Zn-doped Bi 2 MoO 6 supported on reduced graphene oxide with increased surface active sites for degradation of ciprofloxacin

The reduced graphene oxide supported Zn-doped Bi 2 MoO 6 nanocomposites (Zn x Bi 2- x MoO 6 /RGO) are synthesized by an easy one-step solvothermal method for the rapid degradation of ciprofloxacin (CIP). Characterization analyses show that Bi 2 MoO 6 nanosheets are uniformly supported on RGO, for which the agglomeration of Bi 2 MoO 6 is effectively inhibited, leading to more exposure of surface active sites.

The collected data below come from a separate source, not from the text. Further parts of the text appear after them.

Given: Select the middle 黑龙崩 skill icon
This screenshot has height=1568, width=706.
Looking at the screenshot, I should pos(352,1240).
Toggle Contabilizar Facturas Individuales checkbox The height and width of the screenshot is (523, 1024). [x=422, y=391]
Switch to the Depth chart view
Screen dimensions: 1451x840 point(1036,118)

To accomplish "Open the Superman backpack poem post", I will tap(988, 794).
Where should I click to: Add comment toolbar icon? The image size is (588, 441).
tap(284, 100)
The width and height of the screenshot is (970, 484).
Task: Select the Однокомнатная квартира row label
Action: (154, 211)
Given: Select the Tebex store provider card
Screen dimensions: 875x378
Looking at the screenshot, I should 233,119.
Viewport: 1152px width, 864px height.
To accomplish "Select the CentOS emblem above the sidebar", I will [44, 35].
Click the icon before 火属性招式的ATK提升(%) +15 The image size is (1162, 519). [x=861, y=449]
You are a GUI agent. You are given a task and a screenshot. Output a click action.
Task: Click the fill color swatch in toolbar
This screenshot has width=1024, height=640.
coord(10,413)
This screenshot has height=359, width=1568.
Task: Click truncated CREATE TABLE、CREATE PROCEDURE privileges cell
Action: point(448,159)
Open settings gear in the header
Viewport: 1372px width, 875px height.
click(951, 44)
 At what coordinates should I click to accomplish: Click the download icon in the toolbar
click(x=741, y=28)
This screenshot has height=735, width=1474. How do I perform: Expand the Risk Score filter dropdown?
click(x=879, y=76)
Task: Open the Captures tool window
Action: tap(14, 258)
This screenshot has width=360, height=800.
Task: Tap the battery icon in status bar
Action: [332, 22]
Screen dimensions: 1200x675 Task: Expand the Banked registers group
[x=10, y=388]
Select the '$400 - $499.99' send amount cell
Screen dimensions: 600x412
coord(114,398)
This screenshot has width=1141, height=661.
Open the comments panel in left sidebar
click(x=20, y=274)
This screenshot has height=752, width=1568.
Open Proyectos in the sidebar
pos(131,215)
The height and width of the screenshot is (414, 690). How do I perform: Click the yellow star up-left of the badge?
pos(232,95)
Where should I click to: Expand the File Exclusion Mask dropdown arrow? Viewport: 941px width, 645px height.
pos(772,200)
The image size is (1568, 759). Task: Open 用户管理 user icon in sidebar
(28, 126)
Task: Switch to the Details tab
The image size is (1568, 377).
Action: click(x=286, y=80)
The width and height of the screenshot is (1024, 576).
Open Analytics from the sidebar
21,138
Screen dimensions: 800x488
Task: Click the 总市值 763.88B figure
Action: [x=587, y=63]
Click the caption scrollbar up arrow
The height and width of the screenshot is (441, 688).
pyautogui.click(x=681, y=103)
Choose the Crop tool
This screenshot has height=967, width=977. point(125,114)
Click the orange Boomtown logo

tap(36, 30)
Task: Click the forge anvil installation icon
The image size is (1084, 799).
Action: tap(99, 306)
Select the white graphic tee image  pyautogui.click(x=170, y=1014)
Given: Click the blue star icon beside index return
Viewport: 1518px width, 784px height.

The degradation rate of Zn 0.1 Bi 1.9 MoO 6 /RGO 5 on CIP reached 90% after 120 min of visible light irradiation, which was 10.4 times the rate of unsupported Bi 2 MoO 6 . Zn doping and RGO loading synergistically reduce the recombination rate of photogenerated electron–hole pairs and result in the enhanced photocatalytic performance. Compared with previously reported catalysts, Zn 0.1 Bi 1.9 MoO 6 /RGO 5 can get higher degradation efficiency with shorter time and less dosage. In addition, after five cycles, the degradation efficiency is maintained at about 85%, showing perfect cycling stability of Zn 0.1 Bi 1.9 MoO 6 /RGO 5 . Photocatalytic mechanism suggests that the photogenerated •O 2 − and h + are main species for degrading CIP based on Zn x Bi 2- x MoO 6 /RGO complex.